In a quick day’s work, a contractor hired by the city on Tuesday ripped out historic ballast stones dating back to the mid-19th century that made up the sidewalk in front of Lai Fong Department Store in Chinatown.
Workers pulverized the historic stones from the days of the Hawaiian Kings’ sandalwood trade and hauled the rubble off to a Nanakuli landfill. After the removal of the historic pavers and lava rock curbstones, the hole left on the sidewalk was filled with concrete.
The granite stones that paved the sidewalk in front of Lai Fong are from Hawaii’s 19th century shipping trade. Old-time shippers filled their ships hulls with the granite ballast stones for stabilization after they had dropped off their cargo and were returning to their port empty.
When the ballast blocks were no longer needed, they sat on Honolulu docks until someone decided they would make good sidewalk pavers.
“I am embarrassed that this even happened. It is very unfortunate,” Honolulu Managing Director Mike Formby told Civil Beat in a phone call on Thursday.
Formby said the sidewalk in front of Lai Fong was demolished without the legally required State Historic Preservation Division review because of a series of actions he says the city will not let happen again.
“Any time work is done in Chinatown, a red flag should go up,” Formby said.
Honolulu’s Chinatown is the original downtown of Oahu. It is on the National Register of Historic Places and is a Historic District of Hawaii that requires a special state review for restoration or building projects.
“I feel bad the city went ahead and did something like this. It was so dumb. We lost a part of history,” said Bob Au.

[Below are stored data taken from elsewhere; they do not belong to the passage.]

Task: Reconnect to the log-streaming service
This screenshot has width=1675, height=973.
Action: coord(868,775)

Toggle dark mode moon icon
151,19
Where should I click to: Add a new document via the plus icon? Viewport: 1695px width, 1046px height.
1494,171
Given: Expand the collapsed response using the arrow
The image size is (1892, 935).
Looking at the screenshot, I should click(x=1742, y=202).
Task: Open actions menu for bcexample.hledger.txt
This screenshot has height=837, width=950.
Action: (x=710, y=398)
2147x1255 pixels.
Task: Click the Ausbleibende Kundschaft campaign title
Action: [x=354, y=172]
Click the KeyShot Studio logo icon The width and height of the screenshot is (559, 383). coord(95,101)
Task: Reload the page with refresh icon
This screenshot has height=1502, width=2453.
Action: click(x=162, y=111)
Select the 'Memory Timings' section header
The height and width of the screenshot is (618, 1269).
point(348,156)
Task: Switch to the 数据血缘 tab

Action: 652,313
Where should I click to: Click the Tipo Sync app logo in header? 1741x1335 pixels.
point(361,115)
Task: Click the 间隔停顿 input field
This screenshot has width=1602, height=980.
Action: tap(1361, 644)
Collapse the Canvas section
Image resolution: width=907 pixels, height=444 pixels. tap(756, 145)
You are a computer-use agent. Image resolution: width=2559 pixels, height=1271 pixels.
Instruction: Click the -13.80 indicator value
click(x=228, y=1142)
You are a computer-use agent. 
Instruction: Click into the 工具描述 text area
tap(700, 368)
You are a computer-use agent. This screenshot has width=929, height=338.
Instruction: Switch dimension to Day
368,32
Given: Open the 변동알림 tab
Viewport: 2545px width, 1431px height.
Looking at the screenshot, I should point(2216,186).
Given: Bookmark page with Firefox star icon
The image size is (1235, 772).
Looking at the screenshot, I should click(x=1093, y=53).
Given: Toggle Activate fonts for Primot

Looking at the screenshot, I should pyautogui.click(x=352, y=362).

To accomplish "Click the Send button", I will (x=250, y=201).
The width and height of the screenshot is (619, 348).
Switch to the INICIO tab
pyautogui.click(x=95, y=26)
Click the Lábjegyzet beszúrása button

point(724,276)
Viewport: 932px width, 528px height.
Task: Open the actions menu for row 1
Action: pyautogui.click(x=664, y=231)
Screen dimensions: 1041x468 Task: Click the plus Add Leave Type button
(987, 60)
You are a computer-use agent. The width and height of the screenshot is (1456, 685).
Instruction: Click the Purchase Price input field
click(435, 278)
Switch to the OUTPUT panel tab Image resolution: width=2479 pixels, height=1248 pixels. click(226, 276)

Au’s family owns the Lai Fong building that was constructed in 1880. His grandparents initially used the building to sell custom-made Chinese clothing and Asian merchandise but later turned it into an antique store, now open only by appointment.
Au says not only were the city’s sidewalk pavers destroyed but also the pavers on a section of his own property fronting the store.
In the early days, Honolulu’s downtown streets were dusty, muddy dirt byways often featuring only wooden boards for sidewalks. When the city began to install sidewalks, workers used materials at hand including coral, bricks and shipping ballast stones.
Very few ballast stone sidewalks remain in the city now to bring back memories of the days when early settlers and Hawaiian monarchs eagerly jumped into the sailing ship trade of the 1800s with their exports of sandalwood and other island valuables.
Formby said the city removed the sidewalk in front of Lai Fong because city inspectors found it to be unsafe, first in 2013 and again in 2018. Work to replace it began this year with a public notice sent on Feb. 9 that announced the city planned to repair deteriorating sidewalks in Chinatown/Downtown throughout the summer.
Normal oversight was missing on the Lai Fong sidewalk, Formby found out later, because the city’s Department of Planning and Permitting never saw the plans for the Chinatown sidewalk repairs.
That was because the work did not require a building permit since it was considered minor above-grade infrastructure improvements — not something that needed special district permits under the city’s Special District ordinance.
Formby still hopes it might be possible to retrieve some of the ballast stones intact from the Oahu Aggregate landfill or to find out if some were taken during the demolition project by onlookers recognizing their value.
He says the city would accept back the pavers with no sanctions.
“The ballast stones are only pieces of rock but they tell a story — an important story,” says historian Peter Young. “When we walk on the granite stones and the basalt curbs, they are physical reminders that bring us closer to history.”
Young was director of the Department of Land and Natural Resources as well as the State Historic Preservation Officer from 2003 to 2007.
DLNR said in an email Thursday that if the city had followed the law and had the work properly reviewed by the state, the historic Chinatown pavers might have been saved.
“Perhaps the ballast stones could have been reset so that they no longer caused a tripping hazard,” said Jessica Puff, architecture branch chief for SHPD. “Perhaps they could have been removed and installed in another appropriate location or donated to another historic resource that utilized ballast stones in a similar fashion.”
The Historic Hawaii Foundation was equally dismayed by the destruction.
“The character of Chinatown is not only its buildings and architecture but also its fine-grained features such as its basalt curbs and the ballast paving stones,” said the foundation’s Kiersten Faulkner. “Chinatown’s character is comprised of all these things. When even one feature is removed the overall feeling of the place starts to erode. We all want the sidewalks to be safe. But it is not necessary to destroy them to make them safer.”
Chinatown advocates say if there is any good to come of the destruction of the Lai Fong pavers it’s that it has put the city on notice that Chinatown is not just a place to be developed but also to be carefully preserved.
Lee Stack, president of the Chinatown Improvement Association, says it’s time for the Blangiardi administration to see preservationists not just as “people who say no” but as valuable assets who want to retain the historic features that make residents and visitors eager to visit Chinatown in the first place.